Aldosterone is a hormone that is released in the setting of heart failure. It causes salt and water retention, which can lead to worsening symptoms (such as shortness of breath and leg swelling). Aldosterone antagonists block the action of aldosterone and are a well-recognized part of heart failure treatment.
Published guidelines specifically recommend aldosterone antagonists for patients with moderate-to-severe heart failure. Aldactone and Inspira are the two aldosterone antagonists (AAs) available on the market. They're not for every patient. But the present study shows that far too many patients who should be getting AAs are not.
The finding comes from a survey by Cleveland Clinic researcher Nancy M. Albert, PhD, RN, and colleagues, who followed up on 43,625 AA-eligible heart failure patients released from 241 U.S. hospitals from 2005 through 2007.
"Less than one-third of eligible patients hospitalized for heart failure ... received heart failure guideline-recommended aldosterone antagonist therapy," Albert and colleagues write in the study.
What's going on?
Old guidelines, in effect during the study period and only updated in 2009, said the treatment "should be considered" rather than saying it "is recommended."
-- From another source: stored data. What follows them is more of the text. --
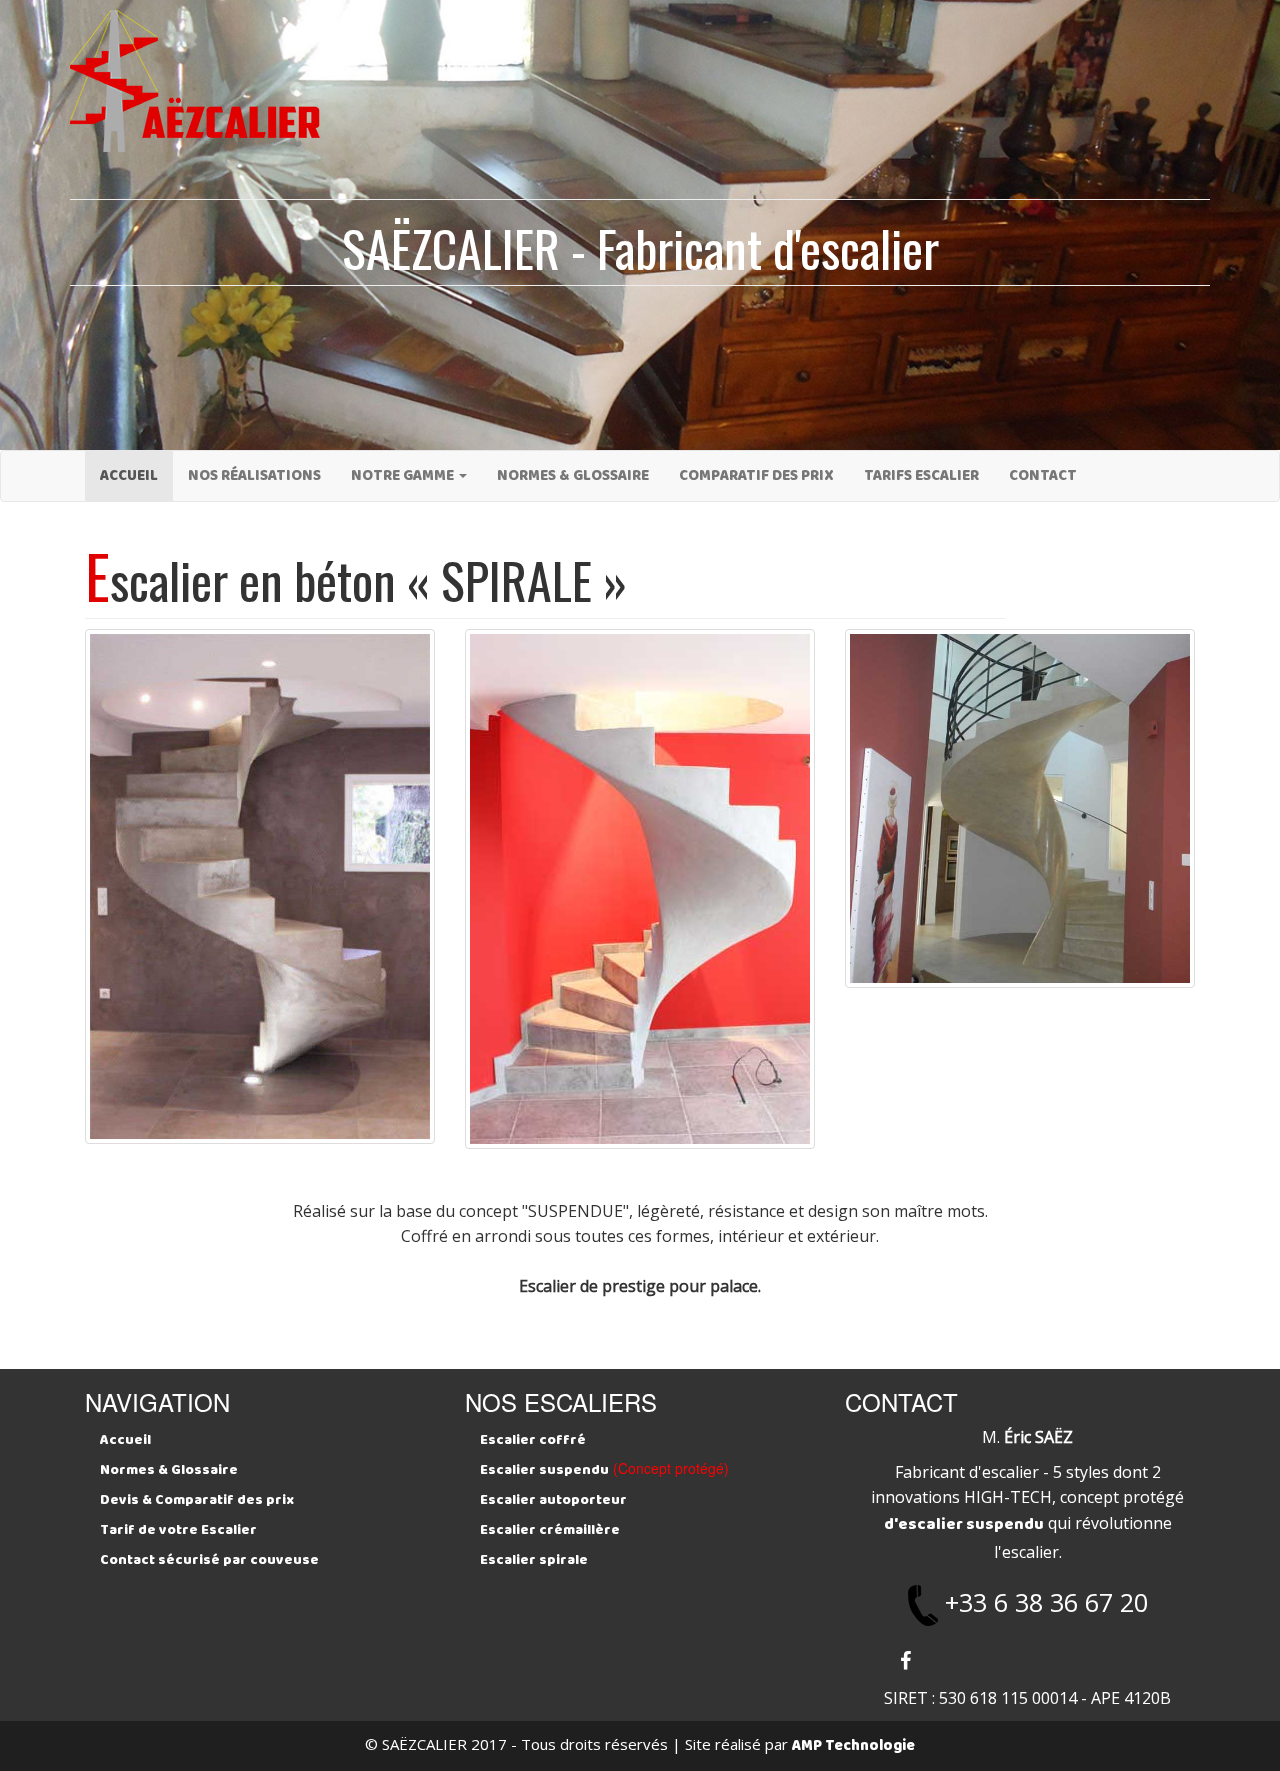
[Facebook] (905, 1661)
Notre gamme (404, 476)
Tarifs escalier (921, 476)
Also, in some published studies there "may have been an overestimation of harm" because of the drug's potential to negatively affect kidney function, Albert and colleagues suggest.
Another problem is that AAs are well-known diuretics (water pills), which may have confused some doctors as to their more extensive mechanism of action in heart failure.
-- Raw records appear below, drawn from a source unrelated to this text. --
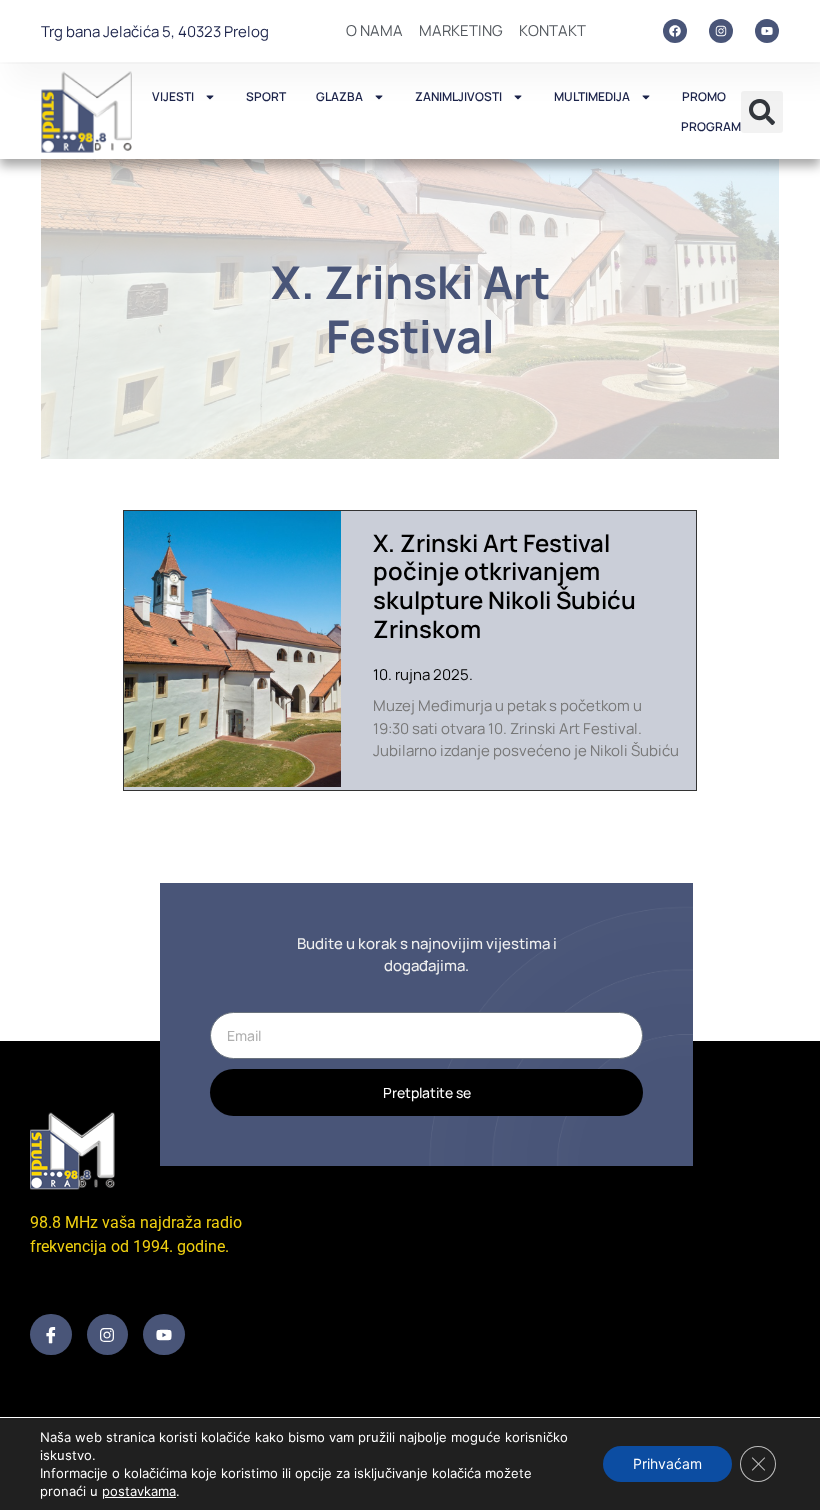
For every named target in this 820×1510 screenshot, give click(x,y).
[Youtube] (767, 31)
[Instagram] (721, 31)
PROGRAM (711, 126)
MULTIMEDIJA (592, 96)
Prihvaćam (667, 1463)
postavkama (139, 1491)
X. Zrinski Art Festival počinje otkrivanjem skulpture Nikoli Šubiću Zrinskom (504, 585)
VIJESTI (173, 96)
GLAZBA (339, 96)
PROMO (704, 96)
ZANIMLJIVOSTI (458, 96)
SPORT (266, 96)
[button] (762, 112)
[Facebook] (675, 31)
And it is possible that institution of AA therapy did not occur until patients' other medications had been optimized in the outpatient setting.
But failure to adhere to recommended treatment algorithms by physicians may be a major reason for low rates of AA therapy. A recent survey of European doctors showed the three main reasons they did not adhere to treatment guidelines were patient compliance, long and complexly written treatment guidelines, and time needed to get patients on all the recommended treatments.
"Given the substantial morbidity and mortality risk faced by patients hospitalized with heart failure and the established efficacy of aldosterone antagonist prescription in heart failure, a stronger uptake of [AA] therapy may be warranted," Albert and colleagues conclude.
The findings appear in the Oct. 21 issue of the Journal of the American Medical Association.